I never really liked school. I was the class clown and somewhat rebellious. Not one who showed much interest in anything other than art. I was quite fond of reading and writing so English began as a subject that interested me - but as my progressive reports showed, I soon lost interest when the teachers began telling me what I should read and how I should write. When I look back on those days, it is the art classes that hold most of my fond student memories. I was fortunate enough to have the same teacher in years 7 and 9, who was very supportive and encouraging. I did not have as strong a rapport with my year 8 art teacher but she was still encouraging and recognised my ambition and dedication.
I had no interest in, or in some cases even a need for, subjects like maths, science, history and geography and I resented being in a situation where I felt forced to learn about or study things that I had no concern for or things I felt would not assist me in my future pursuits. It may seem a somewhat ignorant attitude but it was how I felt.

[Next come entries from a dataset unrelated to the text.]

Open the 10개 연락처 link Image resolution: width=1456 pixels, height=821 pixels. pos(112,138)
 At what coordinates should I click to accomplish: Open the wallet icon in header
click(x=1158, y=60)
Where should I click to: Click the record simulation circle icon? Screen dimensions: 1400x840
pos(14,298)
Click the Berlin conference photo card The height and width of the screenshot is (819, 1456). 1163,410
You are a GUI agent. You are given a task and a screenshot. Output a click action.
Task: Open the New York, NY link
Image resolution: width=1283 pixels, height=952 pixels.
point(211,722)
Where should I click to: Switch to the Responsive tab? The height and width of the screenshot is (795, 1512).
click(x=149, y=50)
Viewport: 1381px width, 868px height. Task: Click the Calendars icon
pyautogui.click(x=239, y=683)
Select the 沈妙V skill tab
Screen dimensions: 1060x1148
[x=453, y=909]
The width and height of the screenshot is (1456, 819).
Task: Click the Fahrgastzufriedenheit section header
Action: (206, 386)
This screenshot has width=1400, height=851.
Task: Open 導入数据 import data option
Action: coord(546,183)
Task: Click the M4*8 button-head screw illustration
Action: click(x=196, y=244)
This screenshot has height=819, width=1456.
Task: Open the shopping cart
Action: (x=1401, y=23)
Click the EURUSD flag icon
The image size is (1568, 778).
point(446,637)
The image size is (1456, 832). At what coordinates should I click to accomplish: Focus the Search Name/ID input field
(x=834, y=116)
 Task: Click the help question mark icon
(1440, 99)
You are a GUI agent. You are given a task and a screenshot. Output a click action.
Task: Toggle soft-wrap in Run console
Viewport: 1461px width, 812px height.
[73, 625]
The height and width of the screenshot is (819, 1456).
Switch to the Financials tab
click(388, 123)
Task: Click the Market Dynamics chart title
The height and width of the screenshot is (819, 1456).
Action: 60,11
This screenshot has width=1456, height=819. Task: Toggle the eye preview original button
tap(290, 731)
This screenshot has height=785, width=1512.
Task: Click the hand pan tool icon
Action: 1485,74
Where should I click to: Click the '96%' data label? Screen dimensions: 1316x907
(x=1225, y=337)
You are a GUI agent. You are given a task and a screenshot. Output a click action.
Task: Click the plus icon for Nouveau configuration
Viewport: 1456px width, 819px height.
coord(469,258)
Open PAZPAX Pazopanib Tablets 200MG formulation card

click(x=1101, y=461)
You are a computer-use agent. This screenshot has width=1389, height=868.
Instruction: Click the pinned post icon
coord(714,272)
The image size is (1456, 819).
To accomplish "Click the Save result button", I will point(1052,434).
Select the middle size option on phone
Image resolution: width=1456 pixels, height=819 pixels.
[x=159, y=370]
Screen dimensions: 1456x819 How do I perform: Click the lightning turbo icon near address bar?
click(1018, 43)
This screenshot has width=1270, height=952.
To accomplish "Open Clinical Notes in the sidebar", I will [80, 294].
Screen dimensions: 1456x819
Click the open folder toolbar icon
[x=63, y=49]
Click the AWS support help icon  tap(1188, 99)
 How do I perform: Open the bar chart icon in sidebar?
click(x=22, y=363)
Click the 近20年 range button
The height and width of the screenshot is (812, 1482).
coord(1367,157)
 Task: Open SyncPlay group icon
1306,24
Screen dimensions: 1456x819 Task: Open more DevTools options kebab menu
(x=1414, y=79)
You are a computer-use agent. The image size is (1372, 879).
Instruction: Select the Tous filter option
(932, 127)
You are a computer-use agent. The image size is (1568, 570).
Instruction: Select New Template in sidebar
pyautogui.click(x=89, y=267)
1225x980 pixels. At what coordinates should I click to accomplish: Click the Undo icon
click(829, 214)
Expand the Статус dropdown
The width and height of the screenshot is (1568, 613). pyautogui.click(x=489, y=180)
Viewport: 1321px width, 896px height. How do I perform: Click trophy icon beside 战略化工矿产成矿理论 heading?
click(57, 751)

Art was all I ever wanted to do. As a child, I never dreamed of being a nurse, a vet or a ballerina like most of my class mates, I always answered 'artist' when asked that question: "so what do you want to be when you grow up?" My high school art teachers recognised this and I consider myself fortunate to have had their encouragement during those vulnerable and volitile years of my early teens.
I was also fortunate enough to have very supportive and understanding parents who, despite struggling to understand many things about me during my rebellious teens, (or at least that's what I thought at that age), understood my passion and determination. When I told them I wanted to leave school at 15 years of age they did not flinch, instead, we sat down and had a rational discussion about what I wanted to do instead and they agreed wholeheartedly. I left school on a Wednesday in November 1989 and began working as a graphic designer the following Monday. I stayed in my first job for over 8 years - five years longer than I lasted in high school. I think that speaks for itself.